> [Exercise instructions]: The reply must return each line of the data exactly.

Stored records
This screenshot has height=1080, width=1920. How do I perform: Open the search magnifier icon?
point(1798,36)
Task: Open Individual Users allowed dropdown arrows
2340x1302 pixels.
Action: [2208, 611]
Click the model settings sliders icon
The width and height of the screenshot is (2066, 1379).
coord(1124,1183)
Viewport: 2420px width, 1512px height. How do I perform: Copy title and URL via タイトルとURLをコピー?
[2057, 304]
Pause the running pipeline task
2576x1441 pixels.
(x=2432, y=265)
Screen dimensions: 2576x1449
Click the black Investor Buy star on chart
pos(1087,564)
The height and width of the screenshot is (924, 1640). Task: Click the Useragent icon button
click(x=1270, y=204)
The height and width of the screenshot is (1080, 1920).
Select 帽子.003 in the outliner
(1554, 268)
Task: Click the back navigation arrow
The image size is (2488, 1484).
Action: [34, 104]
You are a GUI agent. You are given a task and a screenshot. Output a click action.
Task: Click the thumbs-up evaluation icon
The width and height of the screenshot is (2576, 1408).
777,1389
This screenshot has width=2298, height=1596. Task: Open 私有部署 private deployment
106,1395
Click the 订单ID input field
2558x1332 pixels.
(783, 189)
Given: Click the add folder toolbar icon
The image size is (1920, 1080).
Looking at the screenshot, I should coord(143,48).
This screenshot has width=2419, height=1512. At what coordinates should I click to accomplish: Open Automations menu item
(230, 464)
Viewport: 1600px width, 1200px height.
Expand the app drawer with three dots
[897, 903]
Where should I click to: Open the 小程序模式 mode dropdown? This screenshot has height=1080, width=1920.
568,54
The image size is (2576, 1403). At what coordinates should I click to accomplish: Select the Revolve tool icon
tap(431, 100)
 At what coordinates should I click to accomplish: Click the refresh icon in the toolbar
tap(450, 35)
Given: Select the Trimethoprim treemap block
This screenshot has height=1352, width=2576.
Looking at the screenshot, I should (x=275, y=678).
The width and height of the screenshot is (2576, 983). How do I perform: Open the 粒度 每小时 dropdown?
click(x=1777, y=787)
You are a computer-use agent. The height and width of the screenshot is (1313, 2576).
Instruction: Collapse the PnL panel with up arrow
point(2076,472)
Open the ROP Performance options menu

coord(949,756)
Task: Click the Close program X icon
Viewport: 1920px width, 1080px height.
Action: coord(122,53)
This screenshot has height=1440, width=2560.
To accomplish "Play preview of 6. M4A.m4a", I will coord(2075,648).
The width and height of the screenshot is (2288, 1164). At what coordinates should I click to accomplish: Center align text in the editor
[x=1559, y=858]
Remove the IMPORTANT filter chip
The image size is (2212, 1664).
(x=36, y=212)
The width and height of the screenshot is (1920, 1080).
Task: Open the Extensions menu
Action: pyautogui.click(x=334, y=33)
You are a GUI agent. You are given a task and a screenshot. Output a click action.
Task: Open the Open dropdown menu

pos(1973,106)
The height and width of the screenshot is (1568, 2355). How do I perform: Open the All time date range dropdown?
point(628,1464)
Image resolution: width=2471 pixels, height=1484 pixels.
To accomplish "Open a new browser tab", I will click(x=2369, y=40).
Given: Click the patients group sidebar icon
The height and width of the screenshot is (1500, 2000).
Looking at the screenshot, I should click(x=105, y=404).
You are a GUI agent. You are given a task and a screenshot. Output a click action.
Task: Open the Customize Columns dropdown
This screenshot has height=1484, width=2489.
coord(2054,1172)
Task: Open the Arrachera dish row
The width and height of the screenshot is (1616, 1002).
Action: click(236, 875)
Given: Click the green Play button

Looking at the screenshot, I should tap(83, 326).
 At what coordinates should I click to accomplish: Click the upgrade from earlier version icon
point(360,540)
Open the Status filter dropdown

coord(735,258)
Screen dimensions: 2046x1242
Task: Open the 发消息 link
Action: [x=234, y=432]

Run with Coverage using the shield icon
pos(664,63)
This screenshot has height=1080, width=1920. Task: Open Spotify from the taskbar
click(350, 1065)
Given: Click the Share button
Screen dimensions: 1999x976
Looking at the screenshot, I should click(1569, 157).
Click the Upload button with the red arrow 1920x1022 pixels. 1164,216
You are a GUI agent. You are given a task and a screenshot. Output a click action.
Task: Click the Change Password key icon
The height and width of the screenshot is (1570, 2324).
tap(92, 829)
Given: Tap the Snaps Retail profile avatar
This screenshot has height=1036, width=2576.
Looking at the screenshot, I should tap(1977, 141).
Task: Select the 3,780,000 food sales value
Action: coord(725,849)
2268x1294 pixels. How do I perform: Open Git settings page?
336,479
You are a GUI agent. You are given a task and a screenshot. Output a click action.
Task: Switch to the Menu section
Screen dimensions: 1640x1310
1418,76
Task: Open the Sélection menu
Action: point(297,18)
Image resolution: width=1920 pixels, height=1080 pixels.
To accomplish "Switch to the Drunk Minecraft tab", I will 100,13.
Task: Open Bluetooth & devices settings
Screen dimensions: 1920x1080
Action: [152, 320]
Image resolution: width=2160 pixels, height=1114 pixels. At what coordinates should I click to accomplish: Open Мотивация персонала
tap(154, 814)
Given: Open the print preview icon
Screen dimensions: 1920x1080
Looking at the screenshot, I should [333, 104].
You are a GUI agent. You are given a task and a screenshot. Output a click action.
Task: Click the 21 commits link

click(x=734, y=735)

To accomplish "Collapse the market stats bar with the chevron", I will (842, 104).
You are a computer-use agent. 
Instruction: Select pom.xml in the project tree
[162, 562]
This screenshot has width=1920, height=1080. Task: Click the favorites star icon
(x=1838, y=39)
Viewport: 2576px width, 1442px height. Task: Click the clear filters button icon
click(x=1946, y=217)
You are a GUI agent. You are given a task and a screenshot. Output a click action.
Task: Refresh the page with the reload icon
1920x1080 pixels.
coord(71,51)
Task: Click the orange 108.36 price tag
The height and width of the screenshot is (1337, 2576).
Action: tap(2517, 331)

> [Answer below]:
This screenshot has height=1080, width=1920. How do I perform: Open the search magnifier icon?
point(1798,36)
Task: Open Individual Users allowed dropdown arrows
2340x1302 pixels.
Action: [2208, 611]
Click the model settings sliders icon
The width and height of the screenshot is (2066, 1379).
coord(1124,1183)
Viewport: 2420px width, 1512px height. How do I perform: Copy title and URL via タイトルとURLをコピー?
[2057, 304]
Pause the running pipeline task
2576x1441 pixels.
(x=2432, y=265)
Screen dimensions: 2576x1449
Click the black Investor Buy star on chart
pos(1087,564)
The height and width of the screenshot is (924, 1640). Task: Click the Useragent icon button
click(x=1270, y=204)
The height and width of the screenshot is (1080, 1920).
Select 帽子.003 in the outliner
(1554, 268)
Task: Click the back navigation arrow
The image size is (2488, 1484).
Action: [34, 104]
You are a GUI agent. You are given a task and a screenshot. Output a click action.
Task: Click the thumbs-up evaluation icon
The width and height of the screenshot is (2576, 1408).
777,1389
This screenshot has width=2298, height=1596. Task: Open 私有部署 private deployment
106,1395
Click the 订单ID input field
2558x1332 pixels.
(783, 189)
Given: Click the add folder toolbar icon
The image size is (1920, 1080).
Looking at the screenshot, I should coord(143,48).
This screenshot has width=2419, height=1512. At what coordinates should I click to accomplish: Open Automations menu item
(230, 464)
Viewport: 1600px width, 1200px height.
Expand the app drawer with three dots
[897, 903]
Where should I click to: Open the 小程序模式 mode dropdown? This screenshot has height=1080, width=1920.
568,54
The image size is (2576, 1403). At what coordinates should I click to accomplish: Select the Revolve tool icon
tap(431, 100)
 At what coordinates should I click to accomplish: Click the refresh icon in the toolbar
tap(450, 35)
Given: Select the Trimethoprim treemap block
This screenshot has height=1352, width=2576.
Looking at the screenshot, I should (x=275, y=678).
The width and height of the screenshot is (2576, 983). How do I perform: Open the 粒度 每小时 dropdown?
click(x=1777, y=787)
You are a computer-use agent. The height and width of the screenshot is (1313, 2576).
Instruction: Collapse the PnL panel with up arrow
point(2076,472)
Open the ROP Performance options menu

coord(949,756)
Task: Click the Close program X icon
Viewport: 1920px width, 1080px height.
Action: coord(122,53)
This screenshot has height=1440, width=2560.
To accomplish "Play preview of 6. M4A.m4a", I will coord(2075,648).
The width and height of the screenshot is (2288, 1164). At what coordinates should I click to accomplish: Center align text in the editor
[x=1559, y=858]
Remove the IMPORTANT filter chip
The image size is (2212, 1664).
(x=36, y=212)
The width and height of the screenshot is (1920, 1080).
Task: Open the Extensions menu
Action: pyautogui.click(x=334, y=33)
You are a GUI agent. You are given a task and a screenshot. Output a click action.
Task: Open the Open dropdown menu

pos(1973,106)
The height and width of the screenshot is (1568, 2355). How do I perform: Open the All time date range dropdown?
point(628,1464)
Image resolution: width=2471 pixels, height=1484 pixels.
To accomplish "Open a new browser tab", I will click(x=2369, y=40).
Given: Click the patients group sidebar icon
The height and width of the screenshot is (1500, 2000).
Looking at the screenshot, I should click(x=105, y=404).
You are a GUI agent. You are given a task and a screenshot. Output a click action.
Task: Open the Customize Columns dropdown
This screenshot has height=1484, width=2489.
coord(2054,1172)
Task: Open the Arrachera dish row
The width and height of the screenshot is (1616, 1002).
Action: click(236, 875)
Given: Click the green Play button

Looking at the screenshot, I should tap(83, 326).
 At what coordinates should I click to accomplish: Click the upgrade from earlier version icon
point(360,540)
Open the Status filter dropdown

coord(735,258)
Screen dimensions: 2046x1242
Task: Open the 发消息 link
Action: [x=234, y=432]

Run with Coverage using the shield icon
pos(664,63)
This screenshot has height=1080, width=1920. Task: Open Spotify from the taskbar
click(350, 1065)
Given: Click the Share button
Screen dimensions: 1999x976
Looking at the screenshot, I should click(1569, 157).
Click the Upload button with the red arrow 1920x1022 pixels. 1164,216
You are a GUI agent. You are given a task and a screenshot. Output a click action.
Task: Click the Change Password key icon
The height and width of the screenshot is (1570, 2324).
tap(92, 829)
Given: Tap the Snaps Retail profile avatar
This screenshot has height=1036, width=2576.
Looking at the screenshot, I should tap(1977, 141).
Task: Select the 3,780,000 food sales value
Action: coord(725,849)
2268x1294 pixels. How do I perform: Open Git settings page?
336,479
You are a GUI agent. You are given a task and a screenshot. Output a click action.
Task: Switch to the Menu section
Screen dimensions: 1640x1310
1418,76
Task: Open the Sélection menu
Action: point(297,18)
Image resolution: width=1920 pixels, height=1080 pixels.
To accomplish "Switch to the Drunk Minecraft tab", I will 100,13.
Task: Open Bluetooth & devices settings
Screen dimensions: 1920x1080
Action: [152, 320]
Image resolution: width=2160 pixels, height=1114 pixels. At what coordinates should I click to accomplish: Open Мотивация персонала
tap(154, 814)
Given: Open the print preview icon
Screen dimensions: 1920x1080
Looking at the screenshot, I should [333, 104].
You are a GUI agent. You are given a task and a screenshot. Output a click action.
Task: Click the 21 commits link

click(x=734, y=735)

To accomplish "Collapse the market stats bar with the chevron", I will (842, 104).
You are a computer-use agent. 
Instruction: Select pom.xml in the project tree
[162, 562]
This screenshot has width=1920, height=1080. Task: Click the favorites star icon
(x=1838, y=39)
Viewport: 2576px width, 1442px height. Task: Click the clear filters button icon
click(x=1946, y=217)
You are a GUI agent. You are given a task and a screenshot. Output a click action.
Task: Refresh the page with the reload icon
1920x1080 pixels.
coord(71,51)
Task: Click the orange 108.36 price tag
The height and width of the screenshot is (1337, 2576).
Action: tap(2517, 331)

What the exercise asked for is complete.